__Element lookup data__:
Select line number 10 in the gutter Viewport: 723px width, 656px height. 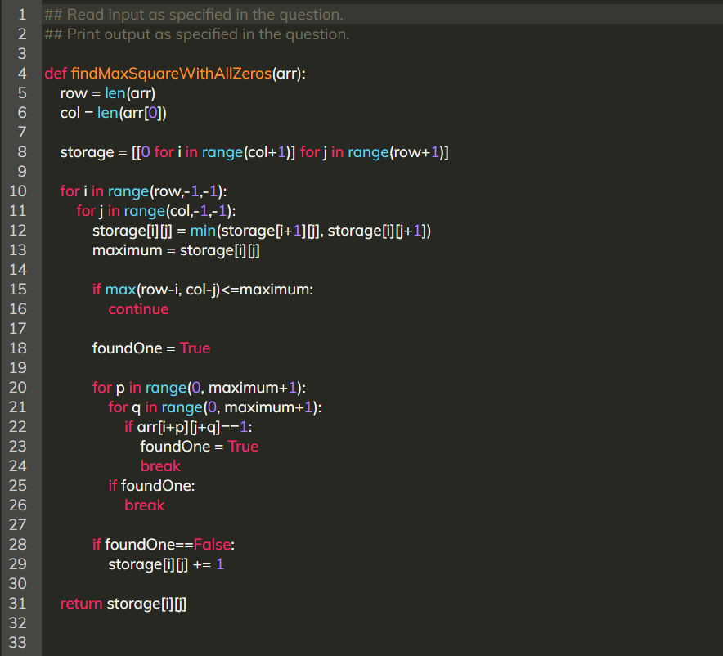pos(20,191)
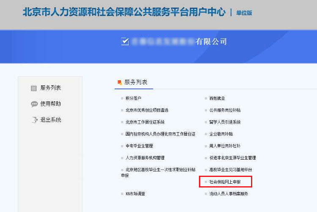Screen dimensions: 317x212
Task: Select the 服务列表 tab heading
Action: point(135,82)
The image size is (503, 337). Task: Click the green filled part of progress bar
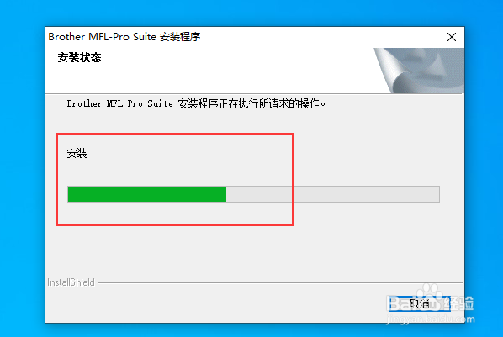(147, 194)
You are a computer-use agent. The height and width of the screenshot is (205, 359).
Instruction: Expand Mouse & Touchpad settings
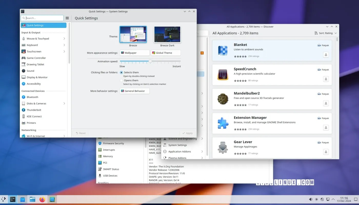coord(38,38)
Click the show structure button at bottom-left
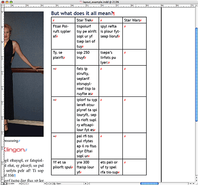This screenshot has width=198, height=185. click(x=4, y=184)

__INSTRUCTIONS TO FOLLOW__:
Put the data lines starting at the line containing "The image size" and continuing through the end of the data into a numbered list, including both ends and skipping blank lines. Omit the pictures from the output.

__ANSWER FOR THIS EXERCISE__:
1. The image size is (503, 337). Task: Click the green filled part of progress bar
2. (147, 194)
3. You are a computer-use agent. The height and width of the screenshot is (205, 359).
4. Instruction: Expand Mouse & Touchpad settings
5. coord(38,38)
6. Click the show structure button at bottom-left
7. This screenshot has width=198, height=185. click(x=4, y=184)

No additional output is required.